Nietykalność Esencji Duszy
Kończąc, aby stać się pełnoprawnym i świadomym twórcą swojej rzeczywistości należy przejąć całkowitą kontrolę nad swoim umysłem. W tym celu należy poznać siebie głębiej; dotrzeć do wszystkich nie uleczonych ran i słabości znajdujących się w naszej psychice, uleczyć je, przebaczyć sobie i innym oraz uwolnić poczucie żalu oraz winy, które oddziela nas od pełnego korzystania z własnej mocy wewnętrznej. Należy z odwagą oraz pełną szczerością wobec siebie przyjrzeć się wszelkim programom umysłowym narzuconym nam przez system matrixa i zacząć je po kolei odłączać odnajdując swoje własne autentyczne przekonania biorące się z głębi naszego Prawdziwego Ja. Docierając do niego docieramy do pokładów naszej wiecznej, czystej i niczym nie ograniczonej Esencji Duszy – naszego osobistego Źródła. Odnawiając połączenie z nim zapewniamy sobie całkowitą nietykalność wobec Archontów, którzy nie mają do niego żadnego dostępu; istnieje ono poza ich całkowitym zasięgiem. Mimo iż bardzo by chcieli i pracują nad tym od eonow, nie są w stanie przebić się przez to prawdziwe autentyczne połączenie, dlatego tak bardzo nie chcą aby ludzkość dowiedziała się o swoich możliwościach i zaczęła z nich korzystać. Z powyższego względu nieustannie odwracają naszą uwagę i stwarzają nam coraz to nowszych bożków w rozmaitych postaciach, takich jak: Bóg/bogowie, wcieleni mistrzowie, archaniołowie, duchowi kosmici, różnego rodzaju guru, gwiazdy showbiznesu, projektanci mody, sportowcy, pieniądze itp.

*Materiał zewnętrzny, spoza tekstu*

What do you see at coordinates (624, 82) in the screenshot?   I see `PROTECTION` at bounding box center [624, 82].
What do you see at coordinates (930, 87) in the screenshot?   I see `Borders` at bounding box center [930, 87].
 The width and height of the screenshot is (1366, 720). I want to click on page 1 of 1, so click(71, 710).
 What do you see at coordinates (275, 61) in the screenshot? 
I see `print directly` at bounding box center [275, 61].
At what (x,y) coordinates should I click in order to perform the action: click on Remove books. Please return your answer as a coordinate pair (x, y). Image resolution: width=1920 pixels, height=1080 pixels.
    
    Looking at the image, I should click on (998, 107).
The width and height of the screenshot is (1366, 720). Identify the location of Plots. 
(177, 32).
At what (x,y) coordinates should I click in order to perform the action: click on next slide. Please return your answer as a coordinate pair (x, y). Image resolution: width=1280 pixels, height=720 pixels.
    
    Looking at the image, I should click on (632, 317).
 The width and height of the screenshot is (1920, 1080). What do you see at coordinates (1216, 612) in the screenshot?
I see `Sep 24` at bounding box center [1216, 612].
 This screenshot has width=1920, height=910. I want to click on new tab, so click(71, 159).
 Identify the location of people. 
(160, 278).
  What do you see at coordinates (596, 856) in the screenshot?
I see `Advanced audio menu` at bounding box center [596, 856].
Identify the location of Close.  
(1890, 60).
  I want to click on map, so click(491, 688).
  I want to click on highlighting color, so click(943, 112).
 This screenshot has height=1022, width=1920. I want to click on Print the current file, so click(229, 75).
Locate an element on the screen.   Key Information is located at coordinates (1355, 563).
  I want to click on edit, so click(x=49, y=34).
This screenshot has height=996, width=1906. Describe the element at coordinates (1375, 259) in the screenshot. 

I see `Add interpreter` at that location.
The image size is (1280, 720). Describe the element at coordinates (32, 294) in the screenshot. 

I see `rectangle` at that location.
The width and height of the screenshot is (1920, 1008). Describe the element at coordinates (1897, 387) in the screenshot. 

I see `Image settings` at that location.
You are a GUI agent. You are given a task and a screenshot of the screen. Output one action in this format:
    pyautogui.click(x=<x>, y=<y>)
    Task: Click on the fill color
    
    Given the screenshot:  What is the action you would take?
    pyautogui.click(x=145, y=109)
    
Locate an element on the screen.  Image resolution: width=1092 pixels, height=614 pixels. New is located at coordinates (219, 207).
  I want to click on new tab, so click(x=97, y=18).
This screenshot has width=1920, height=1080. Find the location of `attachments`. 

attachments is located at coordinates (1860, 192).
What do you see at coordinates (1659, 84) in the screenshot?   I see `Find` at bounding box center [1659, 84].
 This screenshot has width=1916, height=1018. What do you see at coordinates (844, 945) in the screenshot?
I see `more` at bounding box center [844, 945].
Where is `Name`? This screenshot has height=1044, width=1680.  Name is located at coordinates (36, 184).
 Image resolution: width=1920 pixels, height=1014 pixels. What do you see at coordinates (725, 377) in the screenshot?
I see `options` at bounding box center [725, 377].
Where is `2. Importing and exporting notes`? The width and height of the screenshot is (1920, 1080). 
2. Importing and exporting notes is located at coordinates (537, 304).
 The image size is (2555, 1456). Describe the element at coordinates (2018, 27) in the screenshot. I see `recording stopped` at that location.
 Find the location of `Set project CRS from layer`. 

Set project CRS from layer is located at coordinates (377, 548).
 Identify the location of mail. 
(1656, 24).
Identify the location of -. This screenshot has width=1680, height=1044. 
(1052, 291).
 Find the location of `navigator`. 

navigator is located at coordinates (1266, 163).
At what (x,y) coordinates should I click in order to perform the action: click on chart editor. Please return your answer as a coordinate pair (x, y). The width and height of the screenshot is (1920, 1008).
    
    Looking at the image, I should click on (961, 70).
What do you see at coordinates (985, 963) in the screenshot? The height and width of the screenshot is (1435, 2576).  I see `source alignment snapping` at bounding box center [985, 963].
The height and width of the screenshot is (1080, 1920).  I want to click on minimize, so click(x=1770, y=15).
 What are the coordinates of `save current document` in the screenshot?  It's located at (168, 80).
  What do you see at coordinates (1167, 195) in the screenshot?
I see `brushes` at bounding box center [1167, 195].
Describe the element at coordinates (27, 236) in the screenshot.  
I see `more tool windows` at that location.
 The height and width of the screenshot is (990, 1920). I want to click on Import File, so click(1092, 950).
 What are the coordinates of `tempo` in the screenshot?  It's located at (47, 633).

Wszystko po to, aby człowiek nie patrzył w głąb samego siebie.
Zakończenie poradnika w następnej części.
Beata „Driada” Jeleniewicz
Niektóre myśli nie należą do nas-jakie to prawdziwe. Taki przykład (chociaż jest ich wiele): mam moją ukochaną sunię. Zawsze na przywitanie głaszczę ją i przytulam. Ona mnie też uwielbia. I za każdym razem jak to robię mam w głowie myśl-„kopnij ją”. Nie wiedziałam skąd ta myśl-przecież w życiu nie zrobiłabym tego. Teraz już wiem, że to nie moja myśl. Zawsze mnie ta myśl dziwiła i nawet przerażała, teraz mnie śmieszy… Życie świadome jest super 😉
Wspaniałe. Prawda.Dobra robota!Pozdrowienia w tym ciekawym czasie…
Dziękuje i pozdrawiam Anpix 🙂
Bardzo interesujący i wiecznie aktualny temat. Dziękuję i zdrawiam.